ここで何があったかというとですね、y-tel先生からtelがかかってきまして「ちょっとタイトルが過激なので修正してもらえないか」というお話しがあったんですよ。ここで佳山さんから以前言われていた「どうせ言いたいことを伝えるならポジティブにやろう、毒を入れる必要は無いんだよ」という言葉を思い出しまして、修正に応じることにしました。この言葉がなかったらもっと最終発表が混沌としていたかと思うとありがたい限りです。それでポスターも急遽修正することになりまして、本番直前に慌ただしい日々を送ることになりました。
というわけで作戦変更をすることになり「CivicTech」を軸にしてプレゼンをしようと思い立ちました。20分という持ち時間の中でそうした背景を説明するために、思い切ってFeliCaでの認証はばっさりカットして「地方にもセキュアな認証」を提供するにはこのシステムが必要なんだというアピールを中心に据えることにしました。
秋葉原会
秋葉原会でプレゼンをする人は前日に集合してリハーサルを行います。到着した人から順次実施していくので、遠方の人が遅れていっても大丈夫なようになってました。ありがたいです。まず一通り発表して、トレーナー陣から集中砲火を浴びます。優秀者に選ばれたんだからこれぐらいはできるでしょ、という感じですね。内容だけでなくて発表中の手の置き方とかデモでのしゃべり方とかそういうところまでアドバイスしていただきました。ありがとうございます。ちなみに修論発表よりがっつり添削されました。あれ、おかしいな…

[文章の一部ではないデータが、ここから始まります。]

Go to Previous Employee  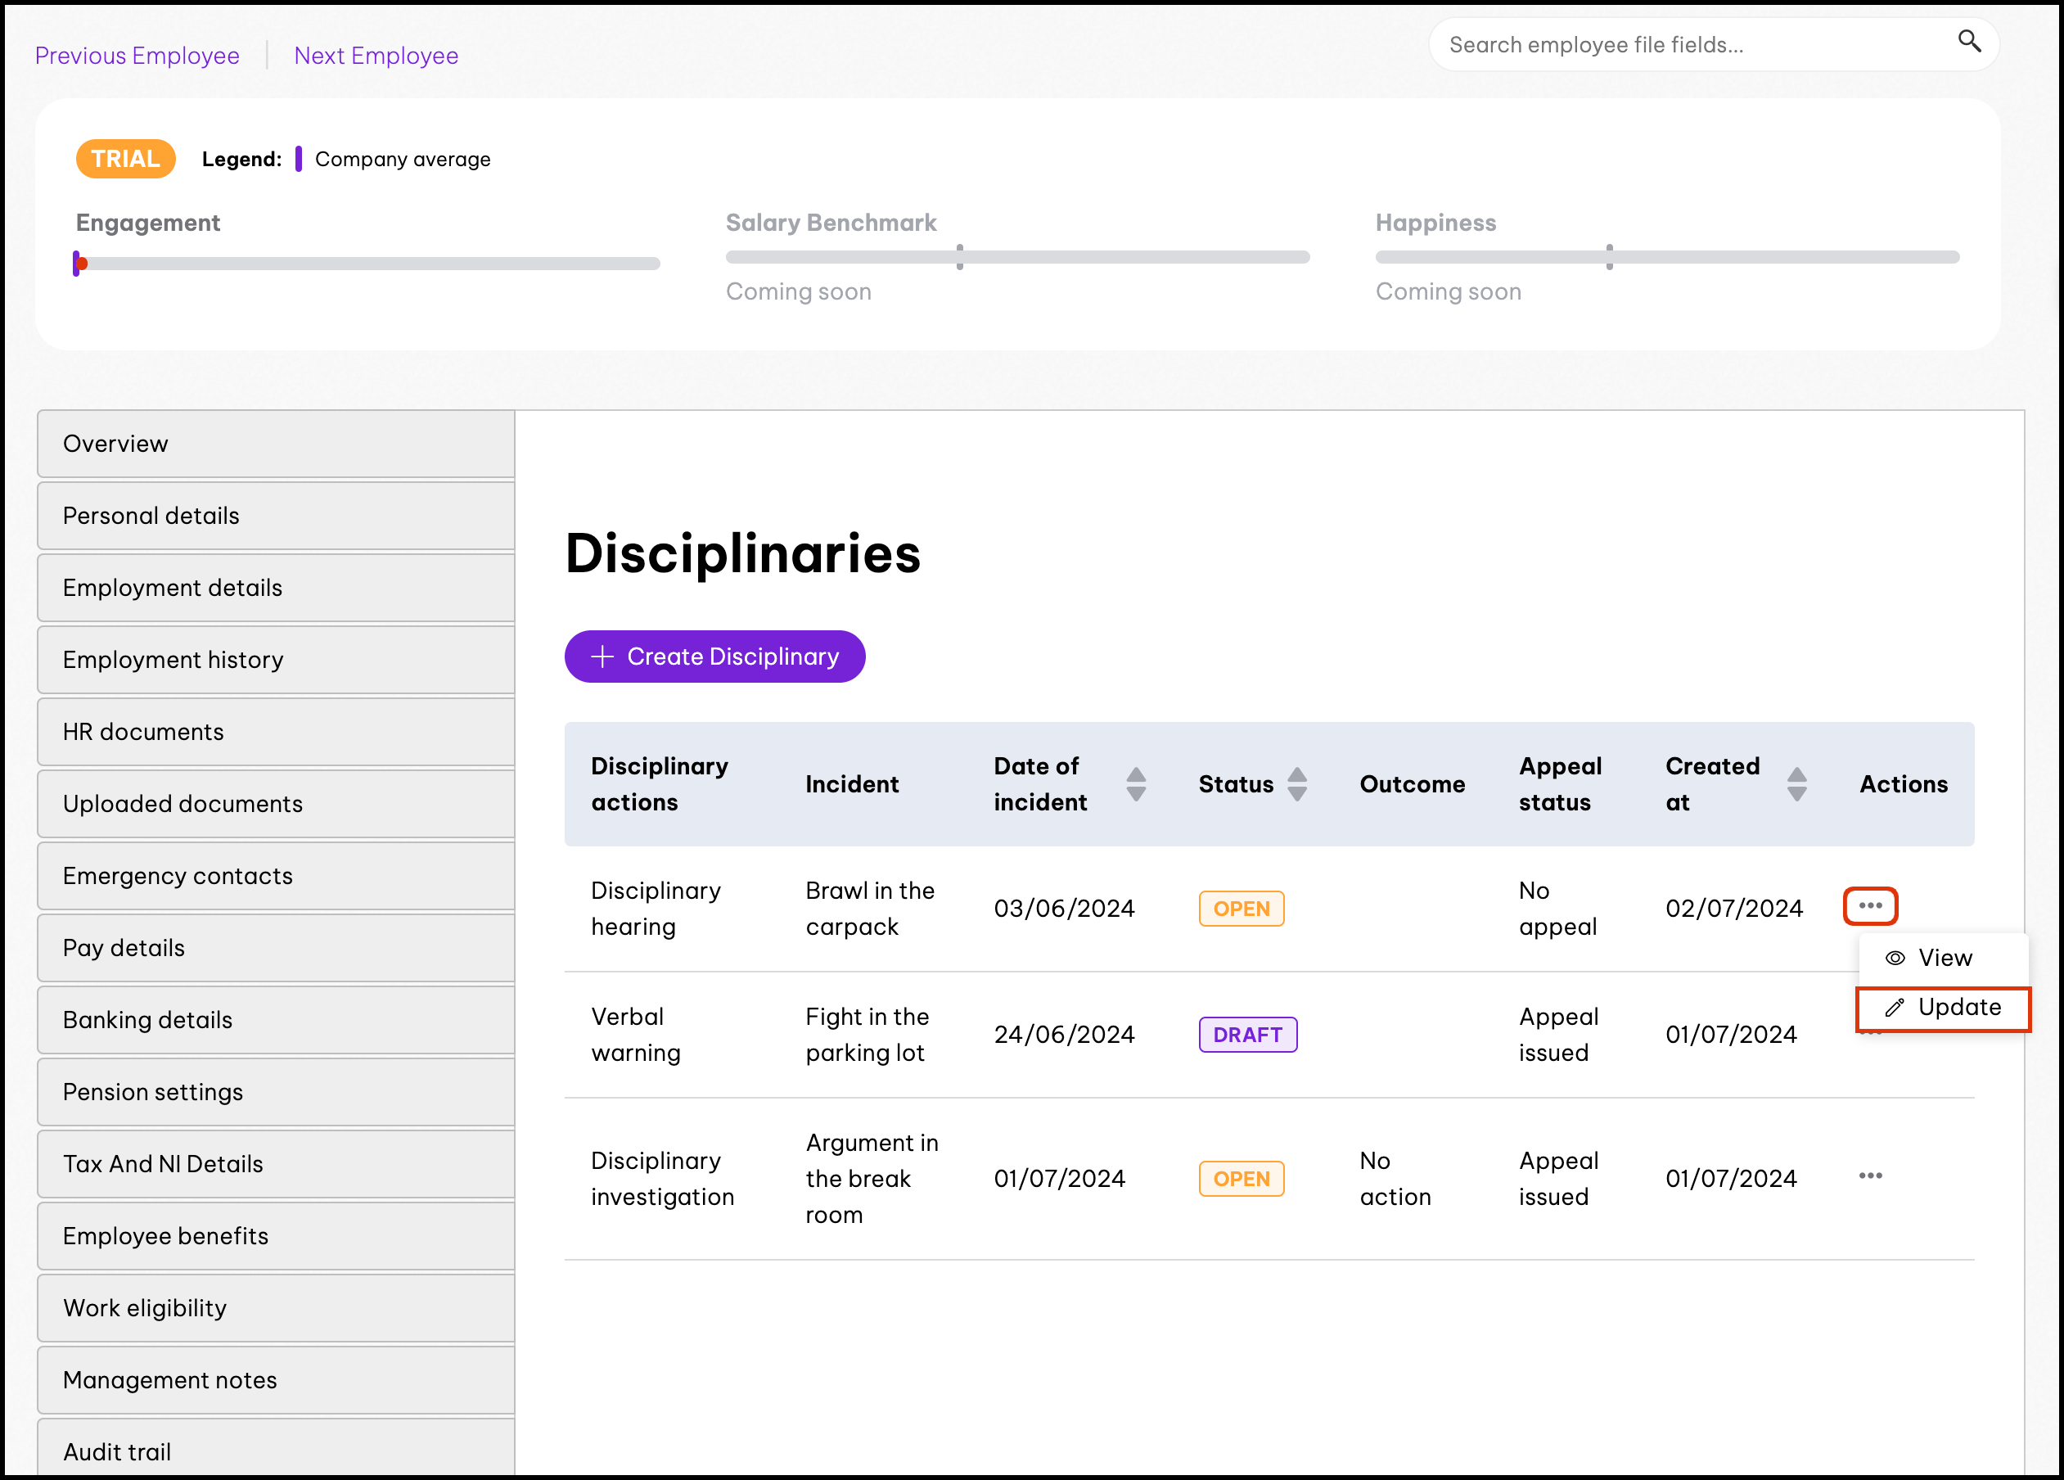coord(137,56)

一晩明けて、ぎゅうぎゅうに詰め込まれた総武線各駅停車に乗って会場入りしました。やはり平日朝の総武線はヤバイ。接続チェックがあるので9時に来てと言われたのですが、結局時間を持て余すことに。会場では接続確認の他にポスターの掲示やデモの準備もしなければならなかったのですが、自分のポスターは上記の理由によって到着が遅れていたため、届くまで暇してました。なぜか梱包を解くのが面倒だからという理由でデモ用に新品のモニターがあてがわれましたが、アレは一体何だったのか。そして仕出しのお弁当を食べて、お客さんが入場してくるまで待機です。
13時になっていよいよスタート。開式の挨拶やらが終わってからネクストバッターボックスで待機です。発表順が2番目だったのでね。発表自体は何度も練習してますし、割とプレゼン慣れしているところはあるのであんまり緊張はしないのですが、待ってる間はなぜかドキドキしちゃいました。ちょっとデモの動作が不安定だったことと、Webセキュリティ界隈で大変有名な方がお見えになっていたことも要因ではあるのですが…

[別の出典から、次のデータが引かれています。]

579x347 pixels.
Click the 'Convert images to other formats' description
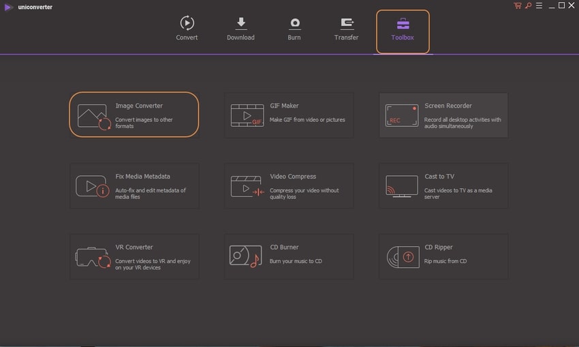(x=144, y=123)
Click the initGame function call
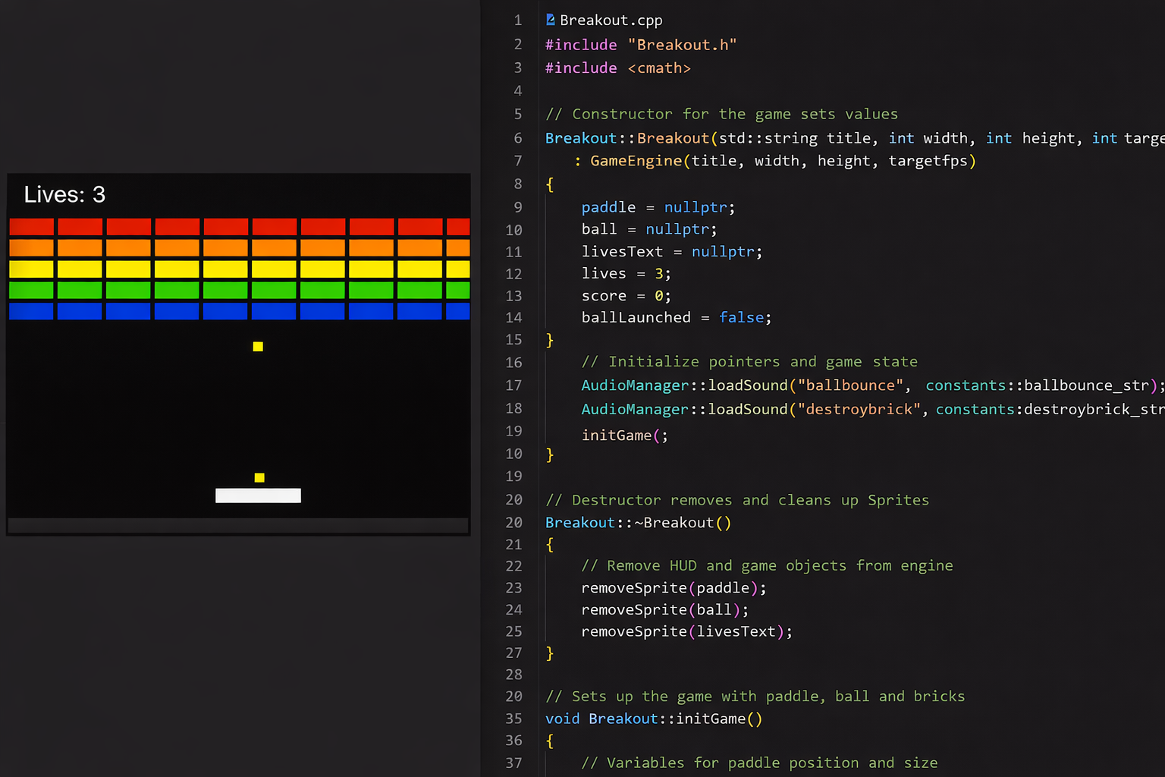This screenshot has height=777, width=1165. (x=616, y=435)
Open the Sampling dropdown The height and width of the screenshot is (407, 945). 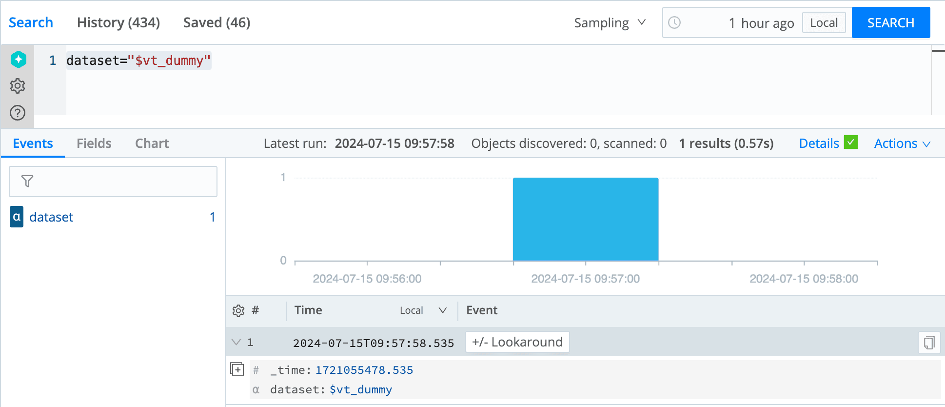610,23
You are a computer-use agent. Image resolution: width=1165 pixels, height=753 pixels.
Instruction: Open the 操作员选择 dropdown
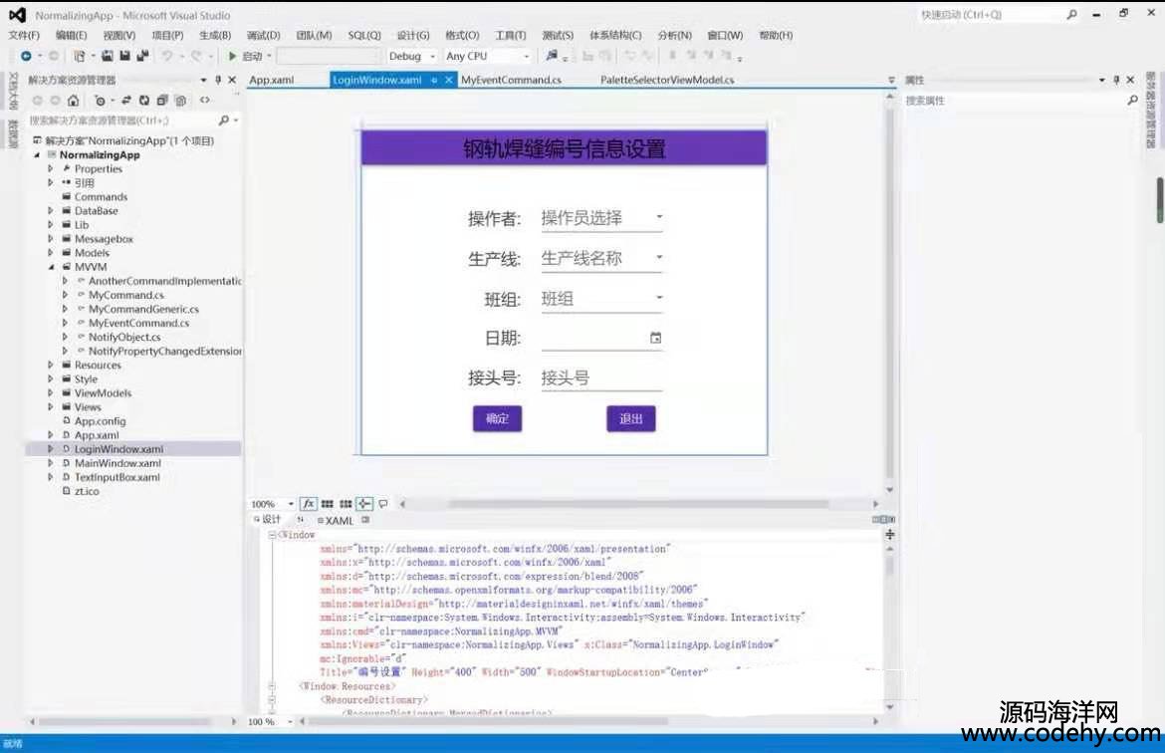pyautogui.click(x=658, y=218)
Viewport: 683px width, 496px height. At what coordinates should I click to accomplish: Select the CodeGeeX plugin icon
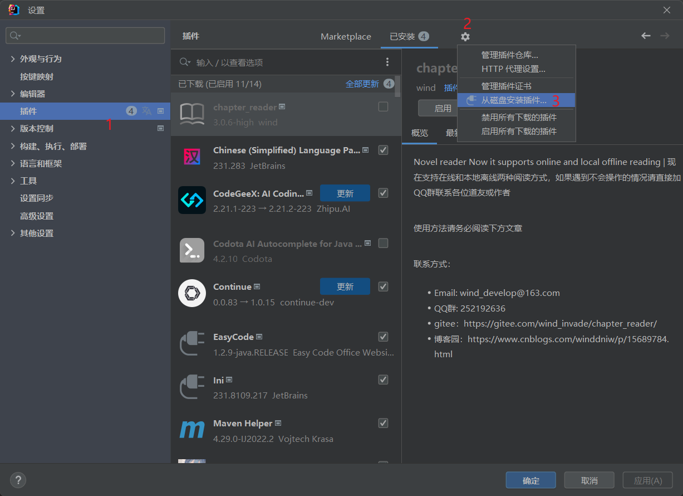(192, 200)
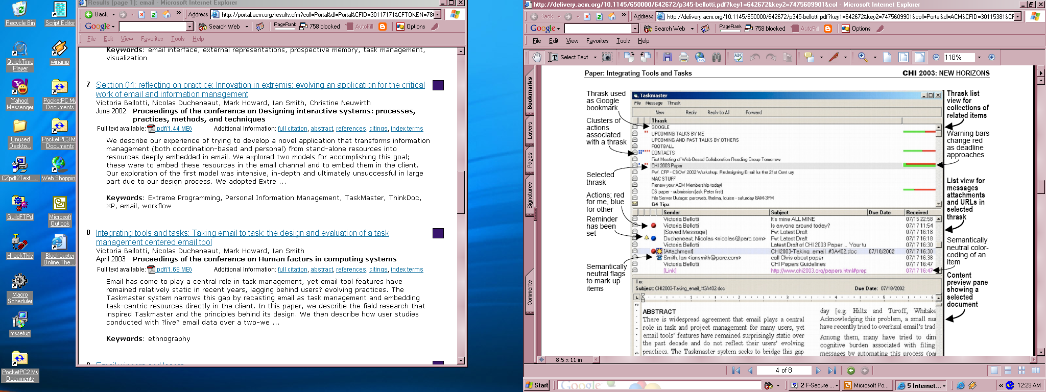This screenshot has width=1046, height=392.
Task: Enable the Continuous page layout
Action: click(x=1008, y=371)
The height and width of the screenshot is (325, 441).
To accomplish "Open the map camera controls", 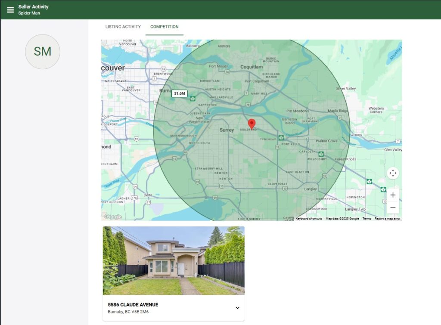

発表は無事に終えまして、次はブースに戻ってお客さんに説明していきます。結局10人ぐらいの方に説明したと思います。発表が終わって真っ先に「Webセキュリティ界隈で大変有名な方」がお見えになって、発表時よりよっぽど緊張しながら説明しましたが、成果物について大変興味を持っていただけたようでありがたかったです。最後になぜかツーショット写真まで撮らせてもらいました。他にも子供が今度参加したがっているという親御さんや、次回参加してみようと考えている学生さんなどいろいろな人とお話ができました。また、やたら技術に詳しいご老人とお話しして最初は誰だろうと疑問に思ったのですが、後でこっそり確認したらNICTの徳田理事長だったことが発覚してビックリしました。知らなくてごめんなさい…
そんなこんなで説明していたら衛藤室長の取り計らいで、ご来場いただいていた佐藤ゆかり総務副大臣に直接ポスターの説明ができることになりました。僕の発表は総務省に向けて規制緩和を働きかけるものでもあったので、大変ありがたい機会を頂戴しました。30秒で、といわれていたのですが、結局2分ぐらい話したと思います。後で「長い!」と怒られました。すみません。副大臣は「えぇ」としかおっしゃりませんでしたが、頭の片隅にでもインプットできればそれで大成功です。何かのきっかけに思い出していただければと思います。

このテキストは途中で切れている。